• Task statement: Give back the material word for word, every line included.

(Material for this exercise)

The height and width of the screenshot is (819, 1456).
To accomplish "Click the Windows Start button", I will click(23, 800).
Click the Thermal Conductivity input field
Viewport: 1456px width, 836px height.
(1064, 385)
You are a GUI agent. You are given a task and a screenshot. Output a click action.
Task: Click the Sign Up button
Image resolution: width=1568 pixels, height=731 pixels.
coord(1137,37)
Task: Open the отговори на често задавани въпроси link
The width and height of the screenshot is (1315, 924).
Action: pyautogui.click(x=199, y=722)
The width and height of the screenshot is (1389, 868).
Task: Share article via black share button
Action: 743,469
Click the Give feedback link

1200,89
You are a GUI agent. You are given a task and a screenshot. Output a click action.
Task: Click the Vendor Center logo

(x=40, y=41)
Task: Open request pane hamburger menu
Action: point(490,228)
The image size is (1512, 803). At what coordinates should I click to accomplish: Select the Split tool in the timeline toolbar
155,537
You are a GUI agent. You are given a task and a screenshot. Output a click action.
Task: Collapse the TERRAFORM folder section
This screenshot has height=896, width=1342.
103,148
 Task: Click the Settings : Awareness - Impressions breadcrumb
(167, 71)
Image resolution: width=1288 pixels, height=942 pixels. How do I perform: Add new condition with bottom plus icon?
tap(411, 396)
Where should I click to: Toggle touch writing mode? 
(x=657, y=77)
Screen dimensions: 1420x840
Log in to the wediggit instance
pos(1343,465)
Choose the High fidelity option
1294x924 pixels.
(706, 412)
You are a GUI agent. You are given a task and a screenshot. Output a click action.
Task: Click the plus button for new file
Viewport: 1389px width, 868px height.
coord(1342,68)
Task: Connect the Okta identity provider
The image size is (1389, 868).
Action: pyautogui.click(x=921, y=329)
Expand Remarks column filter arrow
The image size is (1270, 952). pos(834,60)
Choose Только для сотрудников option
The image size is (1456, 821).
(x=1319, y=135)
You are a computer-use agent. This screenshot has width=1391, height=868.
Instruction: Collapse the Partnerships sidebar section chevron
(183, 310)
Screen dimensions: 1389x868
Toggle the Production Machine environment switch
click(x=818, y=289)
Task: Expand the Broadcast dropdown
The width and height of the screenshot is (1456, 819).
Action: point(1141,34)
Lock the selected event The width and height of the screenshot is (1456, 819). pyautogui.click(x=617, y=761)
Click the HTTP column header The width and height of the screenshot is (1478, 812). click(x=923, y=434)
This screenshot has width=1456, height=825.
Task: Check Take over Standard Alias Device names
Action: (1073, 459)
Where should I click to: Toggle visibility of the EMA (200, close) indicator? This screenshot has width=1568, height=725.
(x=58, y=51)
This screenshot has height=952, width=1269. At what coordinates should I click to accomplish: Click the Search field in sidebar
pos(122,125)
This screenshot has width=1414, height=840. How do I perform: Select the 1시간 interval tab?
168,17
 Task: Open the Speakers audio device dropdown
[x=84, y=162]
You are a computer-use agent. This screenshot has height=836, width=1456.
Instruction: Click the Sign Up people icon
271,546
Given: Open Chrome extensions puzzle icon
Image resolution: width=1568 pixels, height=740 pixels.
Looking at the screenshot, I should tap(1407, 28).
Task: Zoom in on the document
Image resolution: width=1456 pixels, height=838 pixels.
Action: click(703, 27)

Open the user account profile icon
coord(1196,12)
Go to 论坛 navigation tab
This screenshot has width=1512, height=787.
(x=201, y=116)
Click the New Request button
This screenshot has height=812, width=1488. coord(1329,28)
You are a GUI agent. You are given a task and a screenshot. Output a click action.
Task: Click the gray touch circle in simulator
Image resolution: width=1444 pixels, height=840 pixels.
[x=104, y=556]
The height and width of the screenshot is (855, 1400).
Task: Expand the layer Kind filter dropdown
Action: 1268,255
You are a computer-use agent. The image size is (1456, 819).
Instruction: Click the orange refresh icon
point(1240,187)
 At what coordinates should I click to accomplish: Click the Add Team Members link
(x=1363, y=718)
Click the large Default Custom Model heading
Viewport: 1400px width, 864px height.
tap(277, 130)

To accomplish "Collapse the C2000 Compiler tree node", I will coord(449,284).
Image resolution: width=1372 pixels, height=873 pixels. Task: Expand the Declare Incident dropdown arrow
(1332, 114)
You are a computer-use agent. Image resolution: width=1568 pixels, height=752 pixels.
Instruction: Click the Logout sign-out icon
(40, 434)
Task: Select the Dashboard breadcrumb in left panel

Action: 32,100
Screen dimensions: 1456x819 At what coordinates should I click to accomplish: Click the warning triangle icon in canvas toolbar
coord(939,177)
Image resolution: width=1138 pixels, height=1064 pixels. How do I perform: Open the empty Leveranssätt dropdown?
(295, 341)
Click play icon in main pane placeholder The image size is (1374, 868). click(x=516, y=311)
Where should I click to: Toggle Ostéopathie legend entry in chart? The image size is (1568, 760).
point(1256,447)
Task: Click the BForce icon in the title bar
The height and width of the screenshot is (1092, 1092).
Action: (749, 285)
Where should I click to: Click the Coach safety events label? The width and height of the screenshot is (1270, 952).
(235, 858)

(End Material for this exercise)

• Finished exercise:
The height and width of the screenshot is (819, 1456).
To accomplish "Click the Windows Start button", I will click(23, 800).
Click the Thermal Conductivity input field
Viewport: 1456px width, 836px height.
(1064, 385)
You are a GUI agent. You are given a task and a screenshot. Output a click action.
Task: Click the Sign Up button
Image resolution: width=1568 pixels, height=731 pixels.
coord(1137,37)
Task: Open the отговори на често задавани въпроси link
The width and height of the screenshot is (1315, 924).
Action: pyautogui.click(x=199, y=722)
The width and height of the screenshot is (1389, 868).
Task: Share article via black share button
Action: 743,469
Click the Give feedback link

1200,89
You are a GUI agent. You are given a task and a screenshot. Output a click action.
Task: Click the Vendor Center logo

(x=40, y=41)
Task: Open request pane hamburger menu
Action: point(490,228)
The image size is (1512, 803). At what coordinates should I click to accomplish: Select the Split tool in the timeline toolbar
155,537
You are a GUI agent. You are given a task and a screenshot. Output a click action.
Task: Collapse the TERRAFORM folder section
This screenshot has height=896, width=1342.
103,148
 Task: Click the Settings : Awareness - Impressions breadcrumb
(167, 71)
Image resolution: width=1288 pixels, height=942 pixels. How do I perform: Add new condition with bottom plus icon?
tap(411, 396)
Where should I click to: Toggle touch writing mode? 
(x=657, y=77)
Screen dimensions: 1420x840
Log in to the wediggit instance
pos(1343,465)
Choose the High fidelity option
1294x924 pixels.
(706, 412)
You are a GUI agent. You are given a task and a screenshot. Output a click action.
Task: Click the plus button for new file
Viewport: 1389px width, 868px height.
coord(1342,68)
Task: Connect the Okta identity provider
The image size is (1389, 868).
Action: pyautogui.click(x=921, y=329)
Expand Remarks column filter arrow
The image size is (1270, 952). pos(834,60)
Choose Только для сотрудников option
The image size is (1456, 821).
(x=1319, y=135)
You are a computer-use agent. This screenshot has width=1391, height=868.
Instruction: Collapse the Partnerships sidebar section chevron
(183, 310)
Screen dimensions: 1389x868
Toggle the Production Machine environment switch
click(x=818, y=289)
Task: Expand the Broadcast dropdown
The width and height of the screenshot is (1456, 819).
Action: point(1141,34)
Lock the selected event The width and height of the screenshot is (1456, 819). pyautogui.click(x=617, y=761)
Click the HTTP column header The width and height of the screenshot is (1478, 812). click(x=923, y=434)
This screenshot has width=1456, height=825.
Task: Check Take over Standard Alias Device names
Action: (1073, 459)
Where should I click to: Toggle visibility of the EMA (200, close) indicator? This screenshot has width=1568, height=725.
(x=58, y=51)
This screenshot has height=952, width=1269. At what coordinates should I click to accomplish: Click the Search field in sidebar
pos(122,125)
This screenshot has width=1414, height=840. How do I perform: Select the 1시간 interval tab?
168,17
 Task: Open the Speakers audio device dropdown
[x=84, y=162]
You are a computer-use agent. This screenshot has height=836, width=1456.
Instruction: Click the Sign Up people icon
271,546
Given: Open Chrome extensions puzzle icon
Image resolution: width=1568 pixels, height=740 pixels.
Looking at the screenshot, I should tap(1407, 28).
Task: Zoom in on the document
Image resolution: width=1456 pixels, height=838 pixels.
Action: click(703, 27)

Open the user account profile icon
coord(1196,12)
Go to 论坛 navigation tab
This screenshot has width=1512, height=787.
(x=201, y=116)
Click the New Request button
This screenshot has height=812, width=1488. coord(1329,28)
You are a GUI agent. You are given a task and a screenshot. Output a click action.
Task: Click the gray touch circle in simulator
Image resolution: width=1444 pixels, height=840 pixels.
[x=104, y=556]
The height and width of the screenshot is (855, 1400).
Task: Expand the layer Kind filter dropdown
Action: 1268,255
You are a computer-use agent. The image size is (1456, 819).
Instruction: Click the orange refresh icon
point(1240,187)
 At what coordinates should I click to accomplish: Click the Add Team Members link
(x=1363, y=718)
Click the large Default Custom Model heading
Viewport: 1400px width, 864px height.
tap(277, 130)

To accomplish "Collapse the C2000 Compiler tree node", I will coord(449,284).
Image resolution: width=1372 pixels, height=873 pixels. Task: Expand the Declare Incident dropdown arrow
(1332, 114)
You are a computer-use agent. Image resolution: width=1568 pixels, height=752 pixels.
Instruction: Click the Logout sign-out icon
(40, 434)
Task: Select the Dashboard breadcrumb in left panel

Action: 32,100
Screen dimensions: 1456x819 At what coordinates should I click to accomplish: Click the warning triangle icon in canvas toolbar
coord(939,177)
Image resolution: width=1138 pixels, height=1064 pixels. How do I perform: Open the empty Leveranssätt dropdown?
(295, 341)
Click play icon in main pane placeholder The image size is (1374, 868). click(x=516, y=311)
Where should I click to: Toggle Ostéopathie legend entry in chart? The image size is (1568, 760).
point(1256,447)
Task: Click the BForce icon in the title bar
The height and width of the screenshot is (1092, 1092).
Action: (749, 285)
Where should I click to: Click the Coach safety events label? The width and height of the screenshot is (1270, 952).
(235, 858)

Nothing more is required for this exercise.